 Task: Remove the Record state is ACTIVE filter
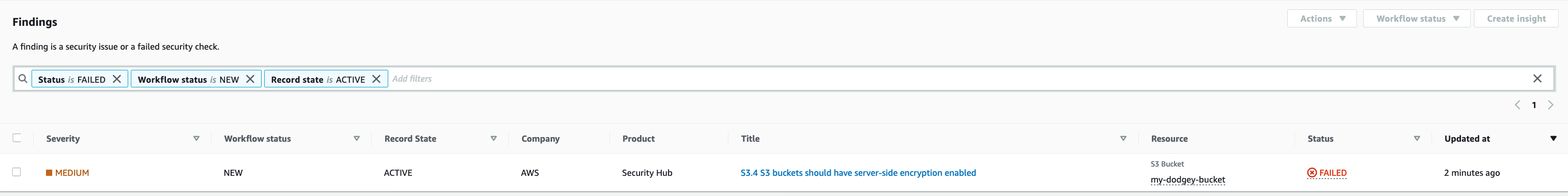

-----

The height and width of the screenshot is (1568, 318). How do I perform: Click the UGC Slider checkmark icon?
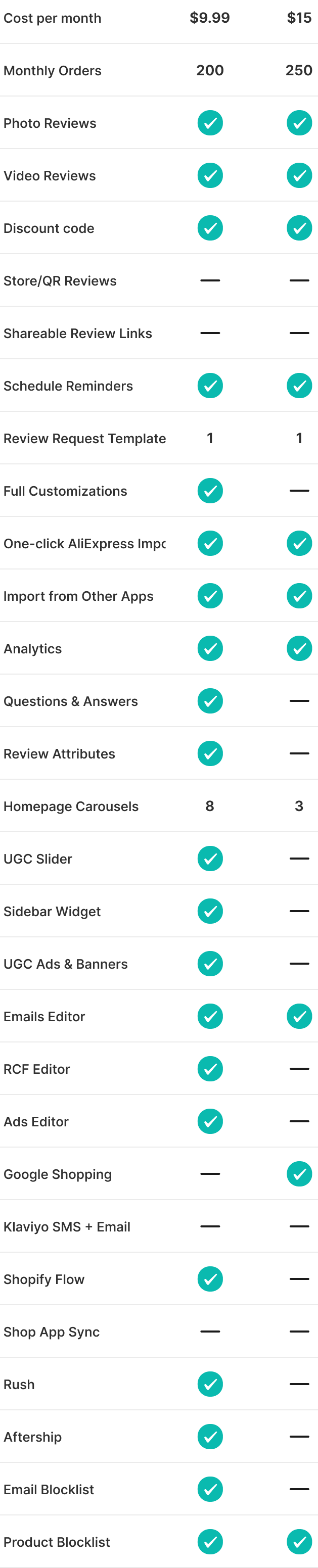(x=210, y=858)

-----

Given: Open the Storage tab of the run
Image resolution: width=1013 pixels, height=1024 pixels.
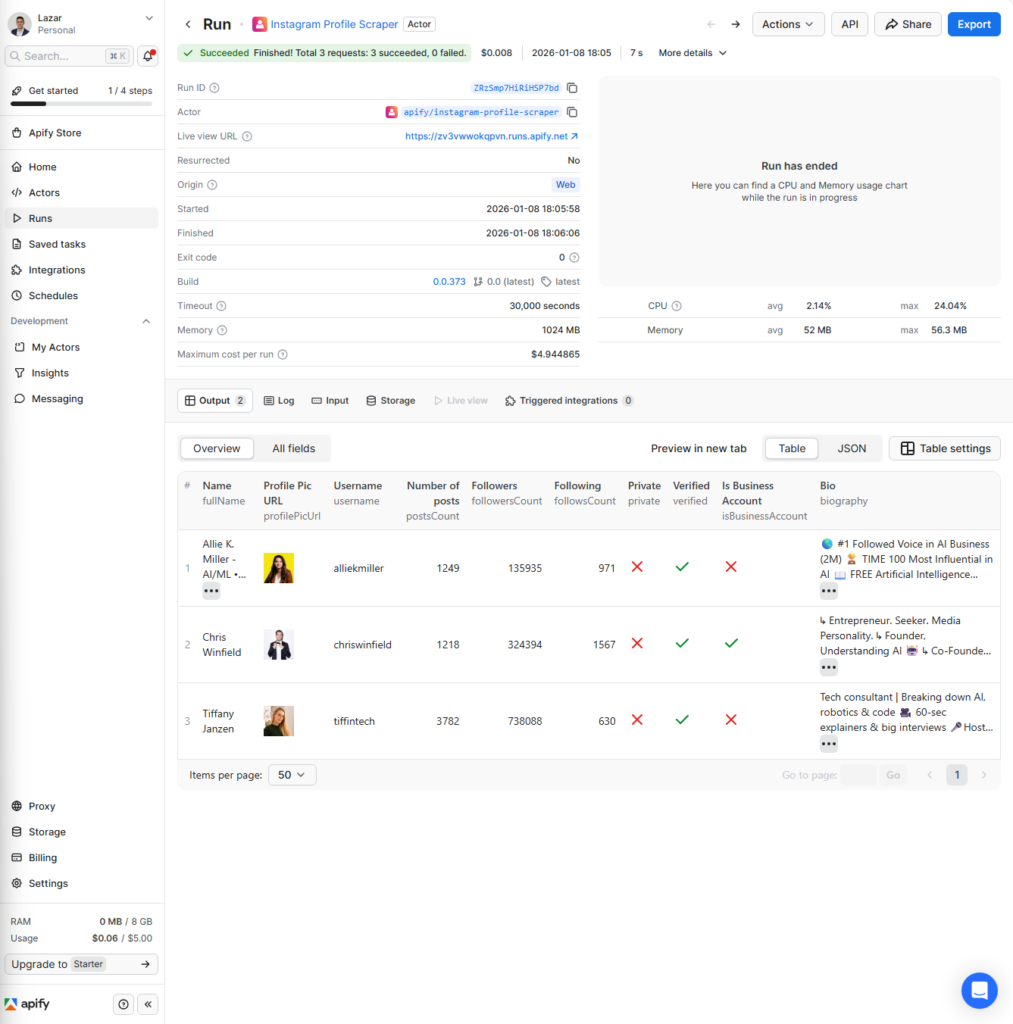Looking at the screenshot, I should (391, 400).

-----

*AIM*: Show every line of the data above that contains the word "height".

*RESULT BELOW*:
The height and width of the screenshot is (1568, 318). How do I perform: Click the UGC Slider checkmark icon?
Image resolution: width=1013 pixels, height=1024 pixels.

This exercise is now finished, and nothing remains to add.